Environmental Inequality
Environmental inequality is the broader pattern of unequal access to clean air, safe water, and healthy living conditions. Environmental racism is a specific form of that inequality tied to race. This distinction matters because a neighborhood can face environmental harm for economic reasons, but environmental racism asks whether race shaped the burden too.
A document-based question, short essay, or class discussion may ask you to explain why a Black neighborhood faced worse flooding, pollution, or recovery than a wealthier white area. Use environmental racism to name the pattern, then point to the policy or system behind it, such as zoning, weak infrastructure, or unequal disaster response. If Katrina appears in a prompt, this term is a strong way to connect geography and race to government failure. You can also use it when analyzing a map, photo, or chart showing where hazardous sites are placed, since the visual evidence often supports the argument. The best answers do more than say the area was affected. They explain how race shaped the risk.
Environmental inequality is the wider pattern of uneven environmental harm. Environmental racism is more specific, because it points to race as a major reason certain communities are burdened more than others. If a question asks about unfair exposure in general, environmental inequality may fit. If it asks why Black communities were targeted or disadvantaged, environmental racism is the sharper term.
Environmental racism is the unequal burden of pollution, waste, and environmental danger on Black and other marginalized communities.
In African American History, the term shows that racism shaped housing, public health, disaster response, and local policy, not just laws about segregation or voting.
The 1987 United Church of Christ report helped bring national attention to the link between race and hazardous waste sites.
Hurricane Katrina is a major example because it exposed how Black neighborhoods faced worse flooding and slower recovery.
The term often shows up alongside environmental justice, because activism pushed back against these unequal conditions.

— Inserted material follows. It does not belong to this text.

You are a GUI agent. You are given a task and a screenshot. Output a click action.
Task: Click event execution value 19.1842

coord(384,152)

Environmental racism is the unequal placement of environmental hazards in Black communities and other communities of color. In this course, it helps explain how racism affected health, housing, and disaster recovery after legal segregation and into the modern era. It is not just about pollution, but about power and whose neighborhoods are protected.

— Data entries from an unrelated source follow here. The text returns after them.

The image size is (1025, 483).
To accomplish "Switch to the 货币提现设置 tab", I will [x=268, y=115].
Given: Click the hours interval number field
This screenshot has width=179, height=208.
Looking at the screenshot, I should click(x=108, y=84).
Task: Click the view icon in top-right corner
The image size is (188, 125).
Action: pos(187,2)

Environmental inequality is the broader idea that some communities face more environmental harm than others. Environmental racism is a specific type of that inequality where race is a major factor in who gets burdened. If a prompt focuses on Black communities and discriminatory policy patterns, environmental racism is usually the better term.
Katrina showed how environmental racism can turn a natural disaster into a racial justice crisis. Lower-income Black neighborhoods in New Orleans were hit harder by flooding and often had fewer resources for evacuation and recovery. The disaster exposed how infrastructure and government response were already unequal before the storm.
A common example is when toxic waste sites or polluting industries are placed near Black neighborhoods more often than near wealthier white ones. Another example is when disaster aid and evacuation support reach some communities faster than others. In both cases, the issue is not random bad luck, but unequal treatment built into policy and planning.